New Delhi : NASA's Curiosity rover took a stunning selfie on a Mars mountain which happens to be the steepest climb the robot has taken till date. It captured the scene just below ‘Greenheugh pediment which is a broad sheet of rock that sits atop a hill. In front of the rover is a hole it drilled while sampling a bedrock target called "Hutton."

The selfie has been clicked in a way that it brings a 360-degree panaromic view of the site, NASA said in a statement on Saturday.

The selfie captures the rover about 11 feet below the point where it climbed onto the crumbling pediment.

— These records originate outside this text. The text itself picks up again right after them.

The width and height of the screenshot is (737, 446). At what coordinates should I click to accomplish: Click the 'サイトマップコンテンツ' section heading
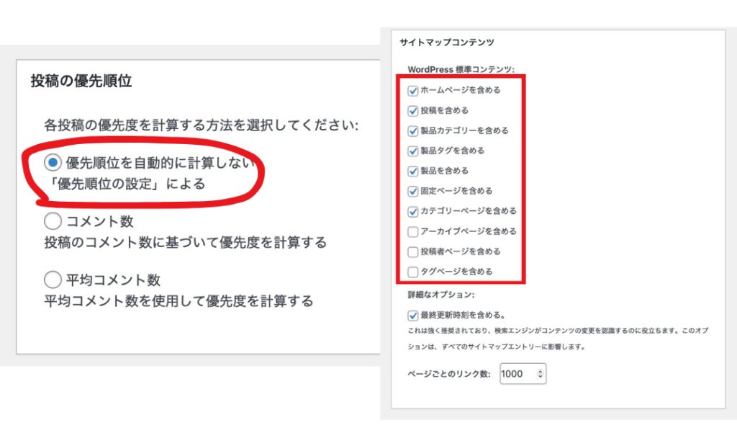[447, 43]
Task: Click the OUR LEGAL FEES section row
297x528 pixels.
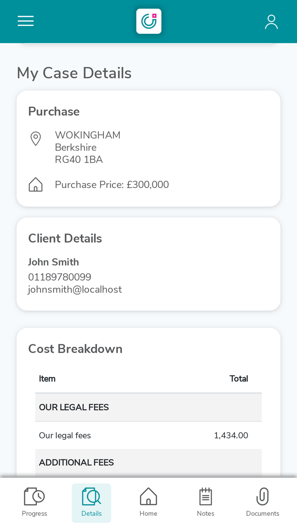Action: [x=149, y=407]
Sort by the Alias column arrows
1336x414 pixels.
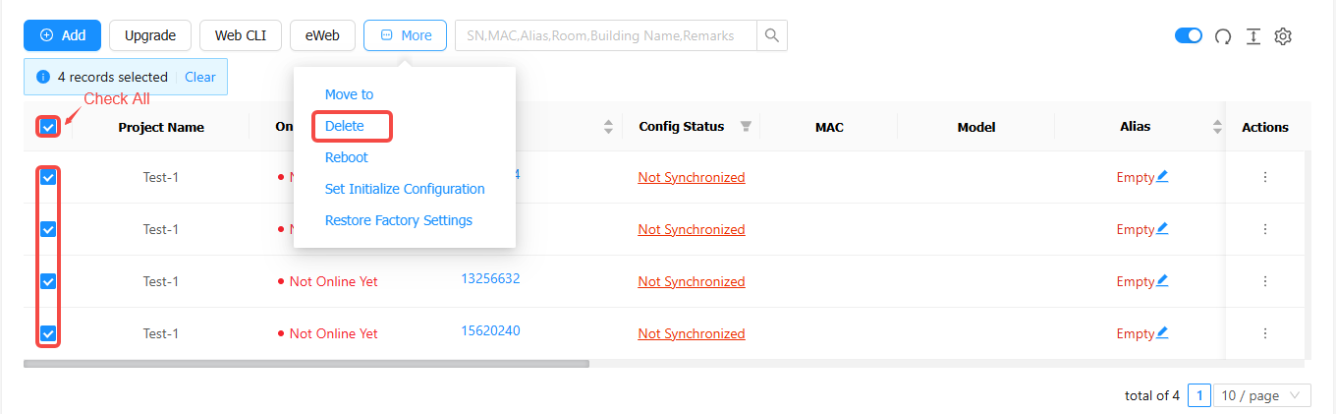coord(1218,127)
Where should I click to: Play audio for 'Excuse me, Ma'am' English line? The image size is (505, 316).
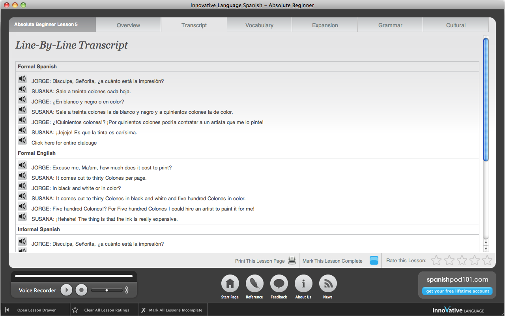pyautogui.click(x=22, y=166)

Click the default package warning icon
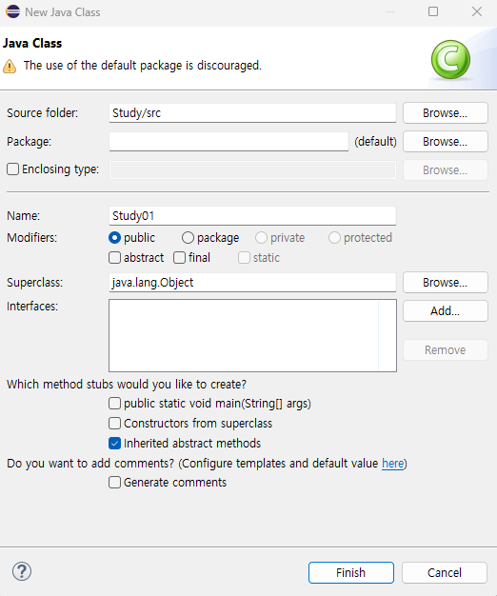pos(10,66)
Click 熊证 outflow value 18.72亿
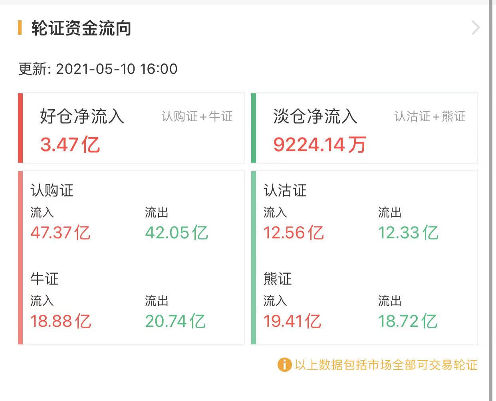 [408, 321]
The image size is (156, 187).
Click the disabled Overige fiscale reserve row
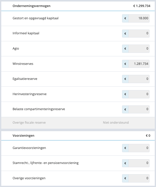coord(78,123)
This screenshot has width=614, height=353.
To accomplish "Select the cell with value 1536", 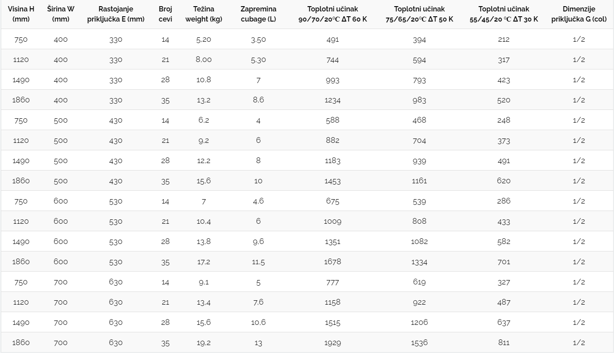I will tap(419, 343).
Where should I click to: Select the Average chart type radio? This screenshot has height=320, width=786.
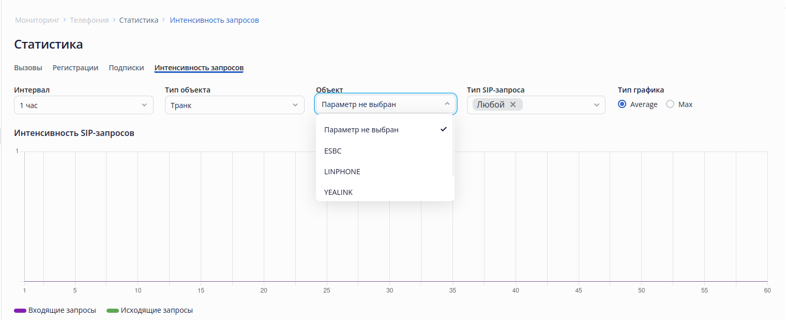coord(622,104)
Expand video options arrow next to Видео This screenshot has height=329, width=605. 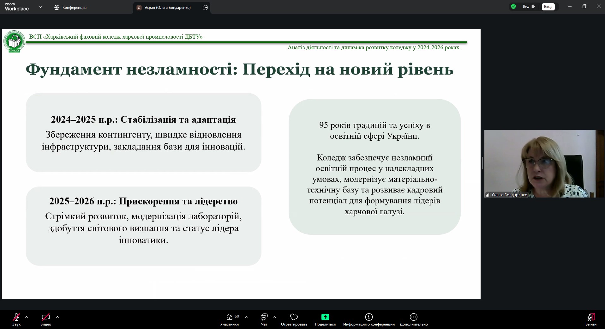coord(57,317)
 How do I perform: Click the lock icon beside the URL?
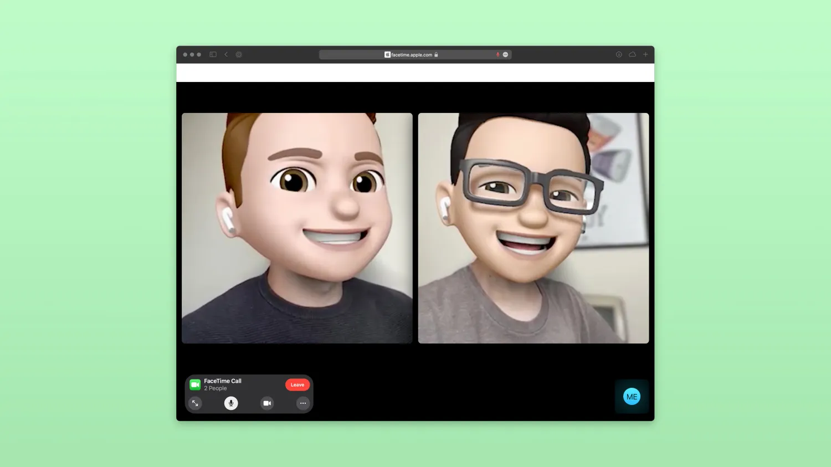[437, 54]
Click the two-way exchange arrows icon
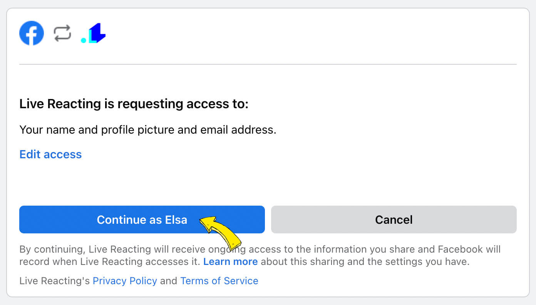This screenshot has width=536, height=305. pos(62,33)
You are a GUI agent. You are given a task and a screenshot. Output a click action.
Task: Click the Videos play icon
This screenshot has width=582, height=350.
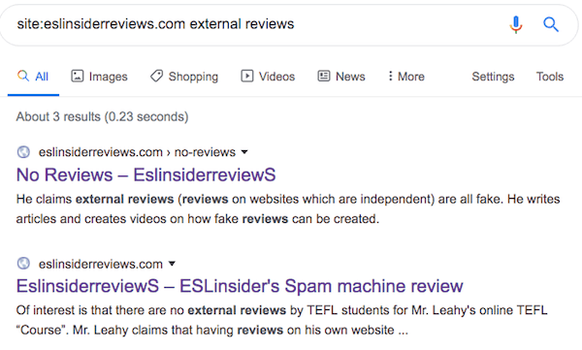tap(247, 76)
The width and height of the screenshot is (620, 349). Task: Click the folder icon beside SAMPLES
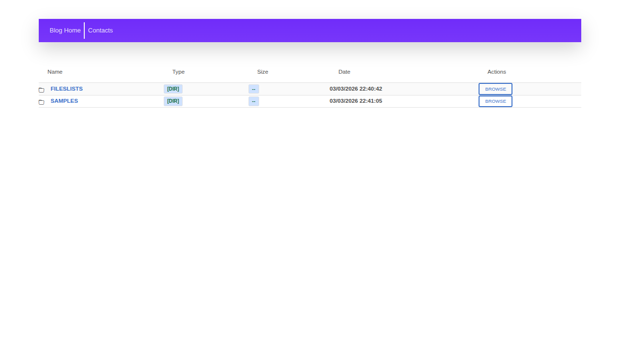pyautogui.click(x=41, y=102)
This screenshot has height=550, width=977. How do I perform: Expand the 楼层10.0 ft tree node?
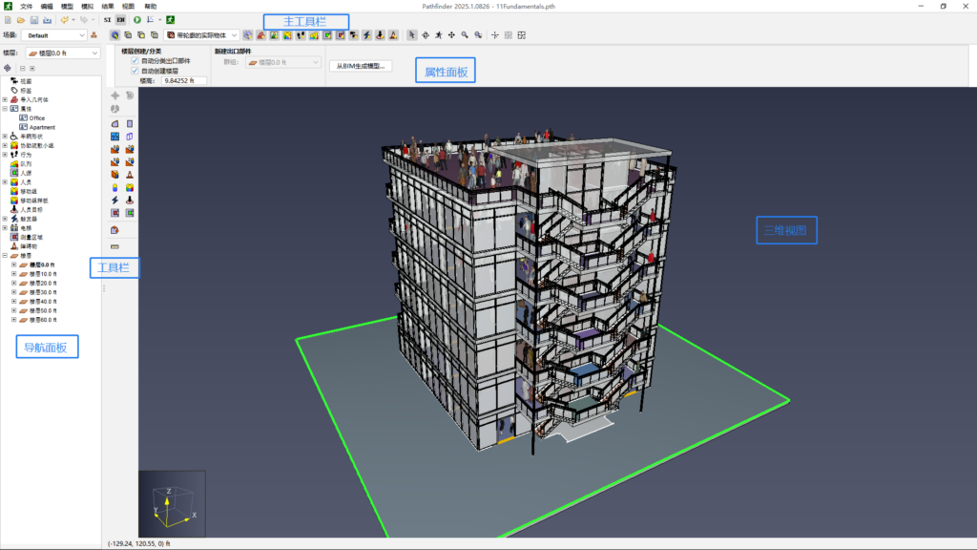point(14,274)
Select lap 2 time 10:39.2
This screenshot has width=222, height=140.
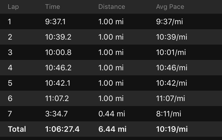(x=58, y=37)
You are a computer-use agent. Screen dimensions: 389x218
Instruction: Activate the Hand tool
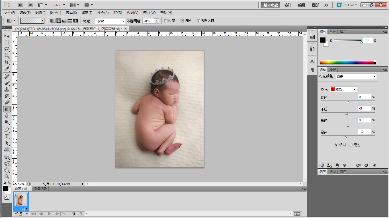click(x=7, y=170)
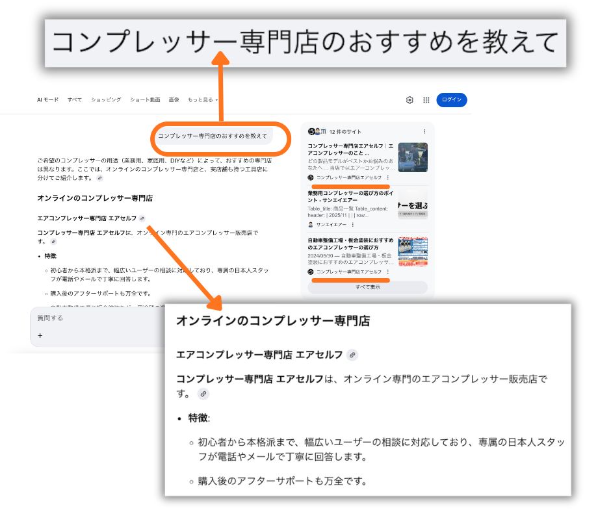
Task: Switch to the ショッピング tab
Action: [x=106, y=101]
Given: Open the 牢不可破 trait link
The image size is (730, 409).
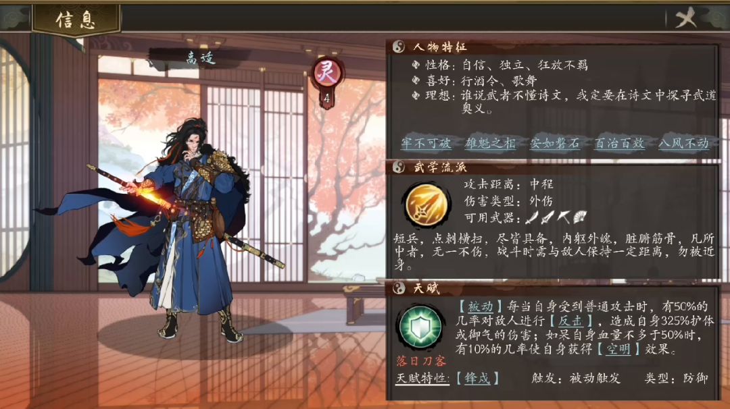Looking at the screenshot, I should [x=427, y=143].
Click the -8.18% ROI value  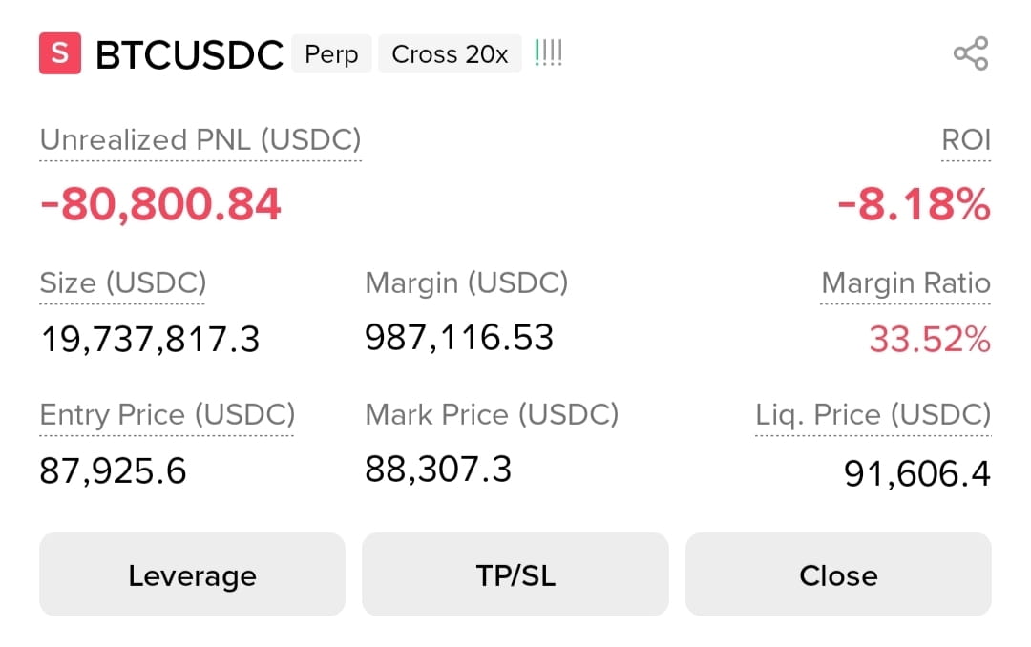coord(914,204)
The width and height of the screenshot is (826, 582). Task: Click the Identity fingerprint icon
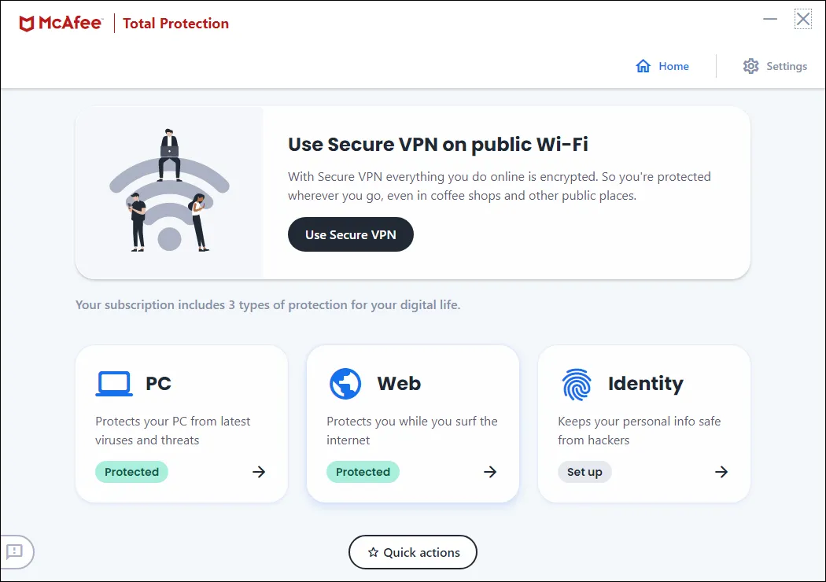click(577, 385)
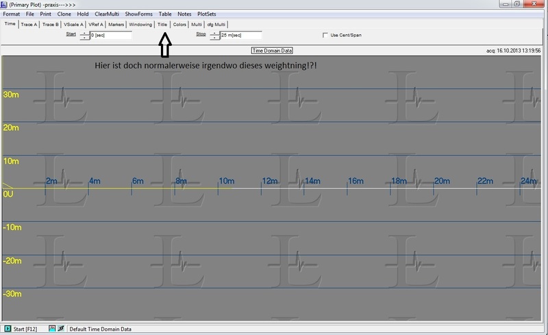
Task: Click the Stop time stepper control
Action: (x=214, y=35)
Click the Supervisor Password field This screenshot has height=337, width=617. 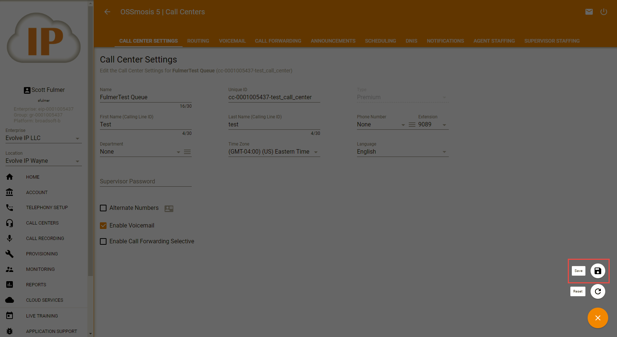click(145, 182)
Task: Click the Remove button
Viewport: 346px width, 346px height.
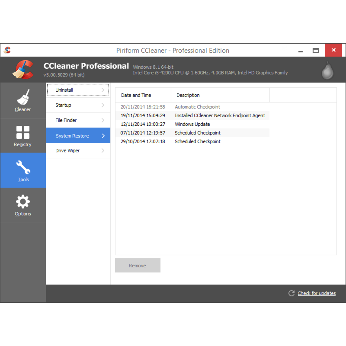Action: tap(138, 265)
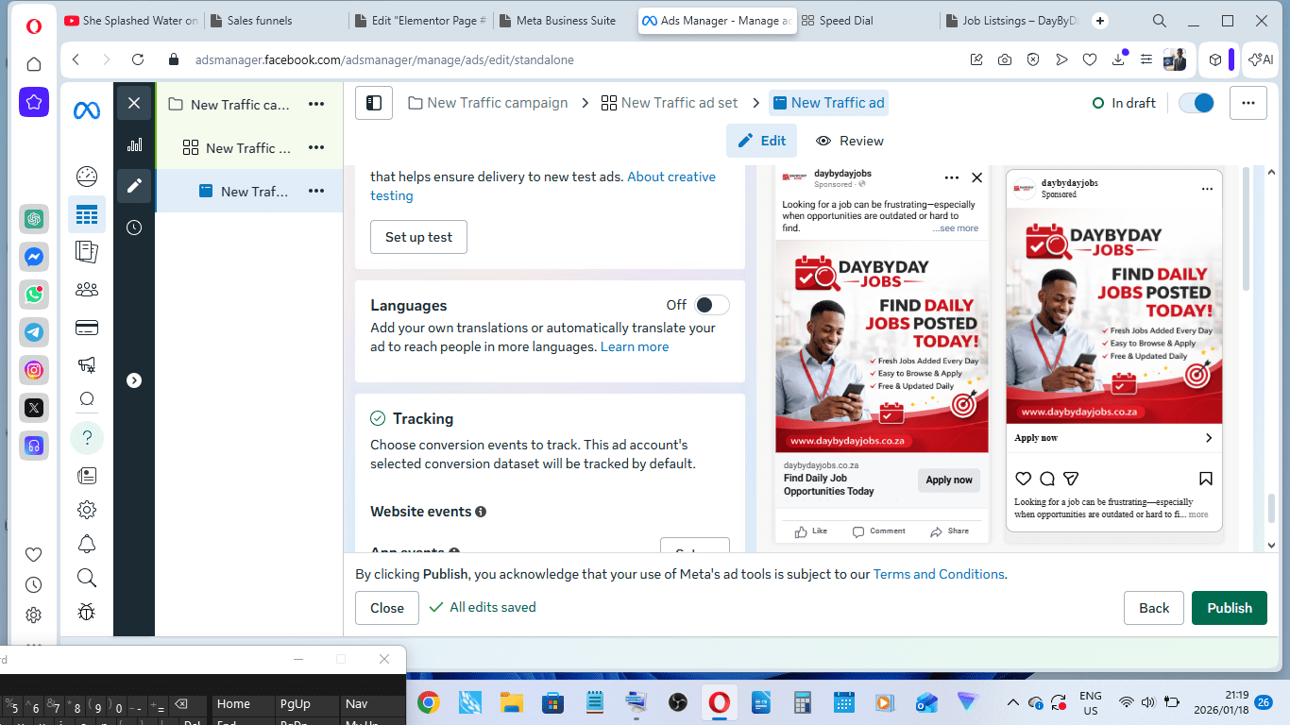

Since 2014, Curiosity has been rolling up Mount Sharp, a five-km tail mountain at the center of Gale Crater.

"Rover operators at NASA's Jet Propulsion Laboratory in Southern California carefully map out each drive to make sure Curiosity will be safe," said NASA.

Before the climb, Curiosity used the black-and-white Navigation Cameras located on its mast to, for the first time, record a short movie of its "selfie stick," otherwise known as its robotic arm.

"We get asked so often how Curiosity takes a selfie," said Doug Ellison, a Curiosity camera operator at JPL. "We thought the best way to explain it would be to let the rover show everyone from its own point of view just how it's done".

The aim of the mission is to study the environment on the Red planet which may had contained the microbial life billions of years ago.